[START OF STORED RECORDS]
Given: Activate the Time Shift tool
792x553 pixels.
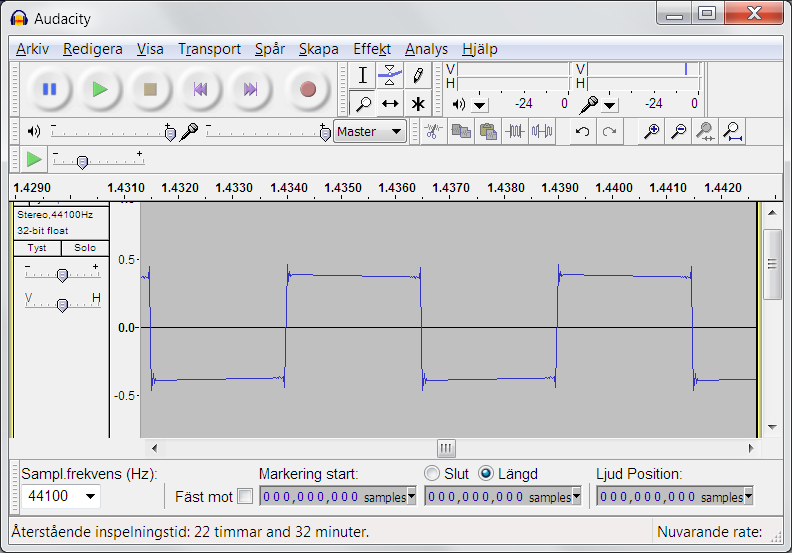Looking at the screenshot, I should [390, 103].
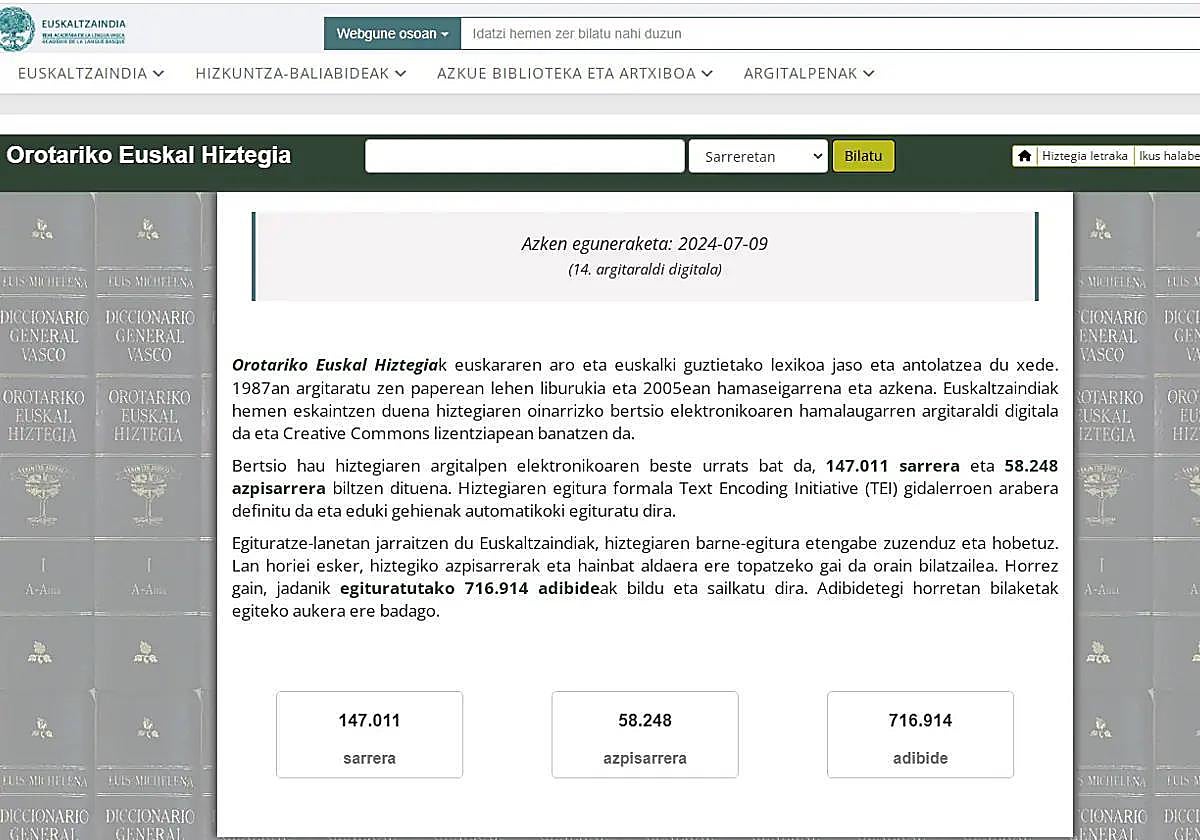Click the home icon in dictionary toolbar
Image resolution: width=1200 pixels, height=840 pixels.
tap(1024, 156)
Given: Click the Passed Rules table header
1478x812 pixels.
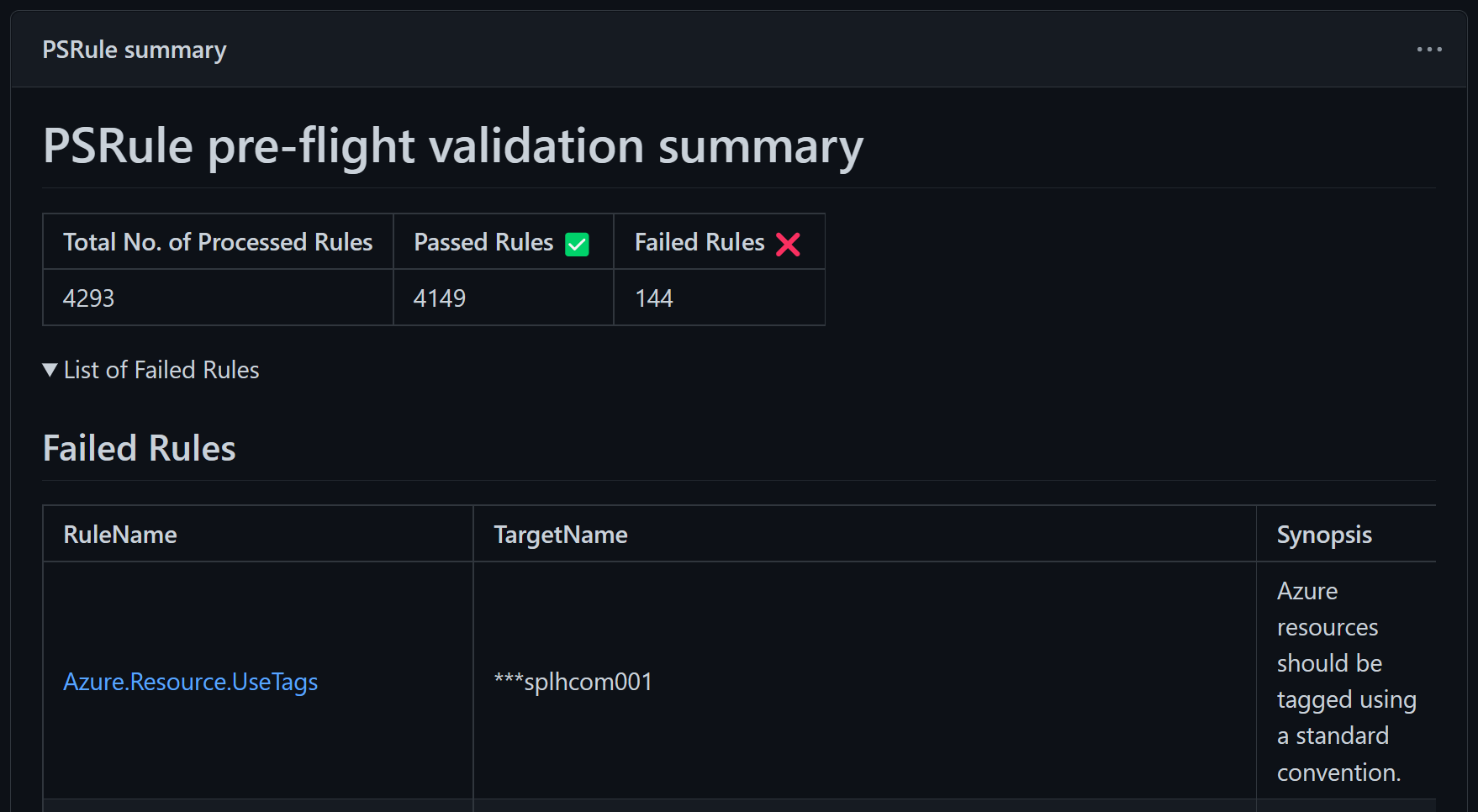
[END OF STORED RECORDS]
-- PROBLEM TO SOLVE --
Rewrite every entry with "Given" replaced by "Task" and everything else unchanged. Leave the pictures out of your version.

-- TASK SOLUTION --
Task: Activate the Time Shift tool
792x553 pixels.
Looking at the screenshot, I should [390, 103].
Click the home icon in dictionary toolbar
Image resolution: width=1200 pixels, height=840 pixels.
tap(1024, 156)
Task: Click the Passed Rules table header
1478x812 pixels.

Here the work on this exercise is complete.